Impaired natural killer cell maturation in lung adenocarcinoma driven by FABP4 and SPON2 downregulation through disrupted lipid metabolism.

BACKGROUND: Although natural killer (NK) cells play a crucial role in antitumor immunity, the metabolic changes driving their dysfunction in lung adenocarcinoma remain poorly understood. This study investigates how these metabolic modifications impact NK cell function within the lung adenocarcinoma microenvironment. METHODS: A total of 13 pairs of lung adenocarcinoma samples were obtained from The Cancer Genome Atlas. Differential gene expression, Gene Ontology (GO) and Kyoto Encyclopedia of Genes and Genomes (KEGG) enrichment, and single-cell metabolic quantification analyses were used to characterize the transcriptomic, pathway, and metabolic signatures of NK cells. The developmental trajectory was reconstructed via pseudotime analysis. The fatty acid-binding protein 4 (FABP4) and spondin2 (SPON2) expression was examined using immunofluorescence (IF) and immunohistochemistry (IHC) in patients with lung adenocarcinoma. In NK cells with FABP4 downregulation, FABP4 function was analyzed using antibody-independent cell-mediated cytotoxicity assays, flow cytometry (FCM), and liquid chromatography-mass spectrometry. RESULTS: The number of NK cells was significantly decreased in the lung adenocarcinoma microenvironment. FABP4 and SPON2 expression was significantly lower in NK cells within tumor tissues than in the adjacent tissues.

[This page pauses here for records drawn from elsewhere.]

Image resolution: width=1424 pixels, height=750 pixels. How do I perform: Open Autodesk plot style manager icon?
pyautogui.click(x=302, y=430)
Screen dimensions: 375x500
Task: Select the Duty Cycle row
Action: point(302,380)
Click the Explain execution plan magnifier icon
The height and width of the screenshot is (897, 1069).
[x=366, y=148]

FABP4 expression was significantly lower in tumor tissues than in the adjacent tissues, whereas no significant difference in SPON2 expression was observed. The cytotoxic function of NK cells with decreased FABP4 levels was impaired. Non-targeted lipid metabolism analysis indicated that differentially expressed lipids in NK cells with low FABP4 levels were functionally enriched in the glycerophospholipid metabolism pathway compared to those in normal NK cells. CONCLUSIONS: The study findings present new evidence showing that low FABP4 and SPON2 gene expression may impair NK cell maturity by affecting lipid metabolism in lung adenocarcinoma. These results provide a new perspective on restoring immune function in patients with lung cancer.